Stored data
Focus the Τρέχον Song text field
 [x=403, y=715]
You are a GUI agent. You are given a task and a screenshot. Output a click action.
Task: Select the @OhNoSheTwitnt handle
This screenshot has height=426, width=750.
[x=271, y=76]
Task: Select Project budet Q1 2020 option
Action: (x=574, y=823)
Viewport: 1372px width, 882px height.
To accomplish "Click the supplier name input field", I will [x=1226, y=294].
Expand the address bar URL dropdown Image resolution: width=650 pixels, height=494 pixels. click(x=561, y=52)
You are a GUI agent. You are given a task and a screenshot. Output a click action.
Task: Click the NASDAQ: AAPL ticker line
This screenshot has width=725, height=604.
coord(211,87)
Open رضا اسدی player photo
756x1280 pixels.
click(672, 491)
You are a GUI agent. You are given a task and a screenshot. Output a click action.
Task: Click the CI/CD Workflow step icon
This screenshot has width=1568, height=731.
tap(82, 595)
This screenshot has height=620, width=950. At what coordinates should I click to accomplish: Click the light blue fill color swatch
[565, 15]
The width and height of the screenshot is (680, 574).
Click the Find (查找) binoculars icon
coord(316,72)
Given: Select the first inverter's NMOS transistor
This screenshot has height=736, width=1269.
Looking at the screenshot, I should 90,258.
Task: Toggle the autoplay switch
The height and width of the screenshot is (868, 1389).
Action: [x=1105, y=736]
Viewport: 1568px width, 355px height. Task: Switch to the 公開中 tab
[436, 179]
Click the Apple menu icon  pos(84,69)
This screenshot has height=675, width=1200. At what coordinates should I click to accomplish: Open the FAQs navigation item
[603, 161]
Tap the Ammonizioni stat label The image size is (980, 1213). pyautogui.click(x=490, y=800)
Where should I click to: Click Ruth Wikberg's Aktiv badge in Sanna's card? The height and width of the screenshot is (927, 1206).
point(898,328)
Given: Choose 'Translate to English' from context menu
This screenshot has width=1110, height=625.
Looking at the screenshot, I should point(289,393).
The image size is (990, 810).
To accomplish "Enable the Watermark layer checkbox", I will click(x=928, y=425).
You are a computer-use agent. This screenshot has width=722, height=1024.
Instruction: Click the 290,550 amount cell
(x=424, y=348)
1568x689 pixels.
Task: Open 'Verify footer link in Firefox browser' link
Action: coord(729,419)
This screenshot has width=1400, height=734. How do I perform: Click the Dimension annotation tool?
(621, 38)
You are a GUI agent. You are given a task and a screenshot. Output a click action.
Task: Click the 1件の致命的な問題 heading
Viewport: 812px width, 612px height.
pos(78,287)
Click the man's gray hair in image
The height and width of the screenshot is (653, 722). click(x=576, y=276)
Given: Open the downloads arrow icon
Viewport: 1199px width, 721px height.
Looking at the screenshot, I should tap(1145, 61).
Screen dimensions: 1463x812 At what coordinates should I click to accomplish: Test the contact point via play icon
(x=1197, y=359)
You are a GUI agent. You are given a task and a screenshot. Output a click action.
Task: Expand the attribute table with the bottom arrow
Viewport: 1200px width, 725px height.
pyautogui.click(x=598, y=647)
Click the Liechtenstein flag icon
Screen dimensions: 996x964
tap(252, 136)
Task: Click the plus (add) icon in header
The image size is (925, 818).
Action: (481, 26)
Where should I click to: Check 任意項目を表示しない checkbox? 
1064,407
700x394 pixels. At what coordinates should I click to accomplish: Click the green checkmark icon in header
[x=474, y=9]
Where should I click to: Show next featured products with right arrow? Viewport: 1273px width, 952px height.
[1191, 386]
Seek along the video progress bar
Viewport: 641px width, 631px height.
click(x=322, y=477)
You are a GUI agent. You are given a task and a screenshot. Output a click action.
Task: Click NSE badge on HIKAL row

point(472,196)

• What you should do: Retype exactly the lines of the data above that fall between the line with "Instruction: Click the 290,550 amount cell" and the line with "Given: Open the downloads arrow icon", inclusive, and add nothing.

• Final answer:
Instruction: Click the 290,550 amount cell
(x=424, y=348)
1568x689 pixels.
Task: Open 'Verify footer link in Firefox browser' link
Action: coord(729,419)
This screenshot has width=1400, height=734. How do I perform: Click the Dimension annotation tool?
(621, 38)
You are a GUI agent. You are given a task and a screenshot. Output a click action.
Task: Click the 1件の致命的な問題 heading
Viewport: 812px width, 612px height.
pos(78,287)
Click the man's gray hair in image
The height and width of the screenshot is (653, 722). click(x=576, y=276)
Given: Open the downloads arrow icon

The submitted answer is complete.